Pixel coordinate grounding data

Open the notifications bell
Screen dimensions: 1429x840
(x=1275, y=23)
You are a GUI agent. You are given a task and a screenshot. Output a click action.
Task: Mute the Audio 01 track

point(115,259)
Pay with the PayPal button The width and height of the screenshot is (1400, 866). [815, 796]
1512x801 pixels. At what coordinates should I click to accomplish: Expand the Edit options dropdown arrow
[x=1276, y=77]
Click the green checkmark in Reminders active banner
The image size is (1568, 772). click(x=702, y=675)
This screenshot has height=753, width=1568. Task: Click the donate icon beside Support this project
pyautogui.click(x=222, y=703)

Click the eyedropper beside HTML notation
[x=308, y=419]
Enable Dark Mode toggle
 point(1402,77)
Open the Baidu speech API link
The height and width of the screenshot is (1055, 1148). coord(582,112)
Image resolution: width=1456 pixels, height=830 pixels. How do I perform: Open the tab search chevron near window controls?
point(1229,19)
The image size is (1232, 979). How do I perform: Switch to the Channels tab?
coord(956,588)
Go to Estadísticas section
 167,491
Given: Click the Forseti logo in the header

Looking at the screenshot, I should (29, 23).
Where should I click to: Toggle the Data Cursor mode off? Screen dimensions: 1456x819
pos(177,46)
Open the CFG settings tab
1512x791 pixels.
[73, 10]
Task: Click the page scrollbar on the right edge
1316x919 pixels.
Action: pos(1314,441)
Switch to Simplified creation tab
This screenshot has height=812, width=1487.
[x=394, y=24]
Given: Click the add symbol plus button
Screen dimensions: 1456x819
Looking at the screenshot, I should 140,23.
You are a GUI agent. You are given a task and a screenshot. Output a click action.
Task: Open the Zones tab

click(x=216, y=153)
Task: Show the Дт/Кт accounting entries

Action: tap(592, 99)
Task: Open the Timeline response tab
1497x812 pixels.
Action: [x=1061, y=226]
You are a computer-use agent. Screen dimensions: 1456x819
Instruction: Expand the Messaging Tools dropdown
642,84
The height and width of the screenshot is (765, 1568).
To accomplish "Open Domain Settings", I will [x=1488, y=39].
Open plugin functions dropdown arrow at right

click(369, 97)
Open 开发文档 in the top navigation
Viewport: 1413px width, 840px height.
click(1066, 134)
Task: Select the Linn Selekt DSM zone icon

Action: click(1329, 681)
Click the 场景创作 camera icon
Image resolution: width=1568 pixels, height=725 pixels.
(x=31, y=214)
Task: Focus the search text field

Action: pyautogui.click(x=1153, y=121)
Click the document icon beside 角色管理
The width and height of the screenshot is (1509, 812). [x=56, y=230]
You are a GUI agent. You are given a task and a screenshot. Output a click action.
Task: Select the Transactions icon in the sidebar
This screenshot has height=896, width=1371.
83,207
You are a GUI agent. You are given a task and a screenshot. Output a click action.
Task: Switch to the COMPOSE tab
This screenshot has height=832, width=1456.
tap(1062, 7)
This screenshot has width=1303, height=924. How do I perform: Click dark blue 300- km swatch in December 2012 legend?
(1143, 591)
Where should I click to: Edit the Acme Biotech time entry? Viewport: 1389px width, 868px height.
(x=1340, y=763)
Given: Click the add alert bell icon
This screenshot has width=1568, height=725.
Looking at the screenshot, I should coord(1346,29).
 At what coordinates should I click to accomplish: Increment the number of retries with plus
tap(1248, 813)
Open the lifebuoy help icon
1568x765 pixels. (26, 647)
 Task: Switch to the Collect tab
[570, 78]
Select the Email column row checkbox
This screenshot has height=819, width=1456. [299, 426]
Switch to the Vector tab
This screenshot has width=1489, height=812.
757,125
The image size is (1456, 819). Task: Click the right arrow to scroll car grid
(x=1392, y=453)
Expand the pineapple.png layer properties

Assignment: Set down all of the entries exactly, please.

Task response:
Open the notifications bell
Screen dimensions: 1429x840
(x=1275, y=23)
You are a GUI agent. You are given a task and a screenshot. Output a click action.
Task: Mute the Audio 01 track

point(115,259)
Pay with the PayPal button The width and height of the screenshot is (1400, 866). [815, 796]
1512x801 pixels. At what coordinates should I click to accomplish: Expand the Edit options dropdown arrow
[x=1276, y=77]
Click the green checkmark in Reminders active banner
The image size is (1568, 772). click(x=702, y=675)
This screenshot has height=753, width=1568. Task: Click the donate icon beside Support this project
pyautogui.click(x=222, y=703)

Click the eyedropper beside HTML notation
[x=308, y=419]
Enable Dark Mode toggle
 point(1402,77)
Open the Baidu speech API link
The height and width of the screenshot is (1055, 1148). coord(582,112)
Image resolution: width=1456 pixels, height=830 pixels. How do I perform: Open the tab search chevron near window controls?
point(1229,19)
The image size is (1232, 979). How do I perform: Switch to the Channels tab?
coord(956,588)
Go to Estadísticas section
 167,491
Given: Click the Forseti logo in the header

Looking at the screenshot, I should (29, 23).
Where should I click to: Toggle the Data Cursor mode off? Screen dimensions: 1456x819
pos(177,46)
Open the CFG settings tab
1512x791 pixels.
[73, 10]
Task: Click the page scrollbar on the right edge
1316x919 pixels.
Action: pos(1314,441)
Switch to Simplified creation tab
This screenshot has height=812, width=1487.
[x=394, y=24]
Given: Click the add symbol plus button
Screen dimensions: 1456x819
Looking at the screenshot, I should 140,23.
You are a GUI agent. You are given a task and a screenshot. Output a click action.
Task: Open the Zones tab

click(x=216, y=153)
Task: Show the Дт/Кт accounting entries

Action: tap(592, 99)
Task: Open the Timeline response tab
1497x812 pixels.
Action: [x=1061, y=226]
You are a computer-use agent. Screen dimensions: 1456x819
Instruction: Expand the Messaging Tools dropdown
642,84
The height and width of the screenshot is (765, 1568).
To accomplish "Open Domain Settings", I will [x=1488, y=39].
Open plugin functions dropdown arrow at right

click(369, 97)
Open 开发文档 in the top navigation
Viewport: 1413px width, 840px height.
click(1066, 134)
Task: Select the Linn Selekt DSM zone icon

Action: click(1329, 681)
Click the 场景创作 camera icon
Image resolution: width=1568 pixels, height=725 pixels.
(x=31, y=214)
Task: Focus the search text field

Action: pyautogui.click(x=1153, y=121)
Click the document icon beside 角色管理
The width and height of the screenshot is (1509, 812). [x=56, y=230]
You are a GUI agent. You are given a task and a screenshot. Output a click action.
Task: Select the Transactions icon in the sidebar
This screenshot has height=896, width=1371.
83,207
You are a GUI agent. You are given a task and a screenshot. Output a click action.
Task: Switch to the COMPOSE tab
This screenshot has height=832, width=1456.
tap(1062, 7)
This screenshot has width=1303, height=924. How do I perform: Click dark blue 300- km swatch in December 2012 legend?
(1143, 591)
Where should I click to: Edit the Acme Biotech time entry? Viewport: 1389px width, 868px height.
(x=1340, y=763)
Given: Click the add alert bell icon
This screenshot has width=1568, height=725.
Looking at the screenshot, I should coord(1346,29).
 At what coordinates should I click to accomplish: Increment the number of retries with plus
tap(1248, 813)
Open the lifebuoy help icon
1568x765 pixels. (26, 647)
 Task: Switch to the Collect tab
[570, 78]
Select the Email column row checkbox
This screenshot has height=819, width=1456. [299, 426]
Switch to the Vector tab
This screenshot has width=1489, height=812.
757,125
The image size is (1456, 819). Task: Click the right arrow to scroll car grid
(x=1392, y=453)
Expand the pineapple.png layer properties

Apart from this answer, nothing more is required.